Look through the entries below and say how many lines contain the string "computer". Give the number only.

[[ Source information, beginning ]]

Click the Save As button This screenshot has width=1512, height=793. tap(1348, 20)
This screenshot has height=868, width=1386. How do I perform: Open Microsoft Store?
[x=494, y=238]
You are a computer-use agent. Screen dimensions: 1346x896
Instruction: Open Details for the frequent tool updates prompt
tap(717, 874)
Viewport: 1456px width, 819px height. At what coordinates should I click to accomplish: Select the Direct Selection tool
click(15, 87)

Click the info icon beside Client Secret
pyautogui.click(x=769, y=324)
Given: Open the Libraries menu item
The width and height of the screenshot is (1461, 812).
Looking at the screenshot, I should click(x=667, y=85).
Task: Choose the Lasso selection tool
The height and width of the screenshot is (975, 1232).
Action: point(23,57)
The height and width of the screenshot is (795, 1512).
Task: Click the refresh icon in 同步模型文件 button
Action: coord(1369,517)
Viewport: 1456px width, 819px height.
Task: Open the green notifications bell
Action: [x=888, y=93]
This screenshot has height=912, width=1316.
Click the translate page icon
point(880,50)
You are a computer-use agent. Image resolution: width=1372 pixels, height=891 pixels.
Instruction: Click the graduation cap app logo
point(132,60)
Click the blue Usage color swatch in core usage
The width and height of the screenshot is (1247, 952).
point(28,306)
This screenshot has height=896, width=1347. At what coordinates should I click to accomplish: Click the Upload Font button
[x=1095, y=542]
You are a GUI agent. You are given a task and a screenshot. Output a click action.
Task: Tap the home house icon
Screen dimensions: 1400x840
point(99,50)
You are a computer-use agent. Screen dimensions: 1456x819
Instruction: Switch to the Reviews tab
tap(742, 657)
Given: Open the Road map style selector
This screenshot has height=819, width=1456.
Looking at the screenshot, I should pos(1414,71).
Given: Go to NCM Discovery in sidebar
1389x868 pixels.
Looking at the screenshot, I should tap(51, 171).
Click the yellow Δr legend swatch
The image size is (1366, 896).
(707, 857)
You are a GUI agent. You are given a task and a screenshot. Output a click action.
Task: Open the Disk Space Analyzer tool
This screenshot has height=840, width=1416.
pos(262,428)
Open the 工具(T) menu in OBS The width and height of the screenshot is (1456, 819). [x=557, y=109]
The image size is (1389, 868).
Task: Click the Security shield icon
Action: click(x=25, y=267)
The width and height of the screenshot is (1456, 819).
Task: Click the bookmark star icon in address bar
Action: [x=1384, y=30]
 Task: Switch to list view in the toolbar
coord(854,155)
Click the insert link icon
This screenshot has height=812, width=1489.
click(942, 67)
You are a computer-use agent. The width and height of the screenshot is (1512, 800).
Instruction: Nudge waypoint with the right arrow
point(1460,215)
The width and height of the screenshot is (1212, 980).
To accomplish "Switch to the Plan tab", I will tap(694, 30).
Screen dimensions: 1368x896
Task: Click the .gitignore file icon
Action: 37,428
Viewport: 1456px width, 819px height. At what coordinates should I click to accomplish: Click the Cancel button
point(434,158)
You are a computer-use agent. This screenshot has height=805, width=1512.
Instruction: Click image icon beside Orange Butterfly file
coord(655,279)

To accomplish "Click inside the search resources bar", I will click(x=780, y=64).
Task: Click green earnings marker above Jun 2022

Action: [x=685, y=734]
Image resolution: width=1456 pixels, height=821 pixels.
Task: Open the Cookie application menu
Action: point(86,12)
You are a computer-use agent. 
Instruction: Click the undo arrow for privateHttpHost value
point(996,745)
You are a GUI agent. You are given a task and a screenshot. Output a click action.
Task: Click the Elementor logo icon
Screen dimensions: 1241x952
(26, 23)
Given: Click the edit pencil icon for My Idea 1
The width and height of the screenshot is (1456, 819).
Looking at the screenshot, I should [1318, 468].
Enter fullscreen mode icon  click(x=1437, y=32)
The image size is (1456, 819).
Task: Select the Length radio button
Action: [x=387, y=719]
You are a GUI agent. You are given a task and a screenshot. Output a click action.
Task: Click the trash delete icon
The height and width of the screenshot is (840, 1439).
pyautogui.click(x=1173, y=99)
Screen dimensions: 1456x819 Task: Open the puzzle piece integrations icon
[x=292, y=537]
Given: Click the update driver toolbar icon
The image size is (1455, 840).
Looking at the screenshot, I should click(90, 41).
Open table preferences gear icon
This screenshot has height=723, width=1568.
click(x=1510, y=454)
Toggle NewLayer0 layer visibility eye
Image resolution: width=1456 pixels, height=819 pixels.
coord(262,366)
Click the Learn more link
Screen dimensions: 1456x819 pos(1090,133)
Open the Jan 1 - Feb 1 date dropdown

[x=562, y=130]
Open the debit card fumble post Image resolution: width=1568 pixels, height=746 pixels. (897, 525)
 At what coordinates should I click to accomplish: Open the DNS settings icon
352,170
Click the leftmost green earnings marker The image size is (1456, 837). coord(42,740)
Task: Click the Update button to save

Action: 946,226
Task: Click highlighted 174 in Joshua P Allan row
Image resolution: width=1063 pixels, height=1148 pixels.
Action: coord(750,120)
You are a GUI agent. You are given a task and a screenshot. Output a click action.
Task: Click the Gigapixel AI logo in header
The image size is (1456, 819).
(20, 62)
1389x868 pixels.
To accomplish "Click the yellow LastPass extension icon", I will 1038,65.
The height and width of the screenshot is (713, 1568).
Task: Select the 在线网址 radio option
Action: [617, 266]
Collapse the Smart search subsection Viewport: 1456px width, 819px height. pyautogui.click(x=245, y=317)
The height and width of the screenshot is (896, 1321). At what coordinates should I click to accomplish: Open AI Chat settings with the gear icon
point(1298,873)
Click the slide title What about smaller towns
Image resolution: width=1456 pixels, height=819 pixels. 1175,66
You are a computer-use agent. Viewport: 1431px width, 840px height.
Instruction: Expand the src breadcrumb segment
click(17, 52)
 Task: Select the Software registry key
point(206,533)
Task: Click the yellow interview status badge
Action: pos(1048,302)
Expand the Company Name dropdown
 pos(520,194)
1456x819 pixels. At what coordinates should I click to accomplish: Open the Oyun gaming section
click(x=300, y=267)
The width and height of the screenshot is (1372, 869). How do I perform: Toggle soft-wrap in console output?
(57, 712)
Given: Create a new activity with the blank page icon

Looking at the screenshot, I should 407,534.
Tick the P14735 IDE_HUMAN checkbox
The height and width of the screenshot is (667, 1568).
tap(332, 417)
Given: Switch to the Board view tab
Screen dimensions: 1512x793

[[ Source information, end ]]

Answer space: 7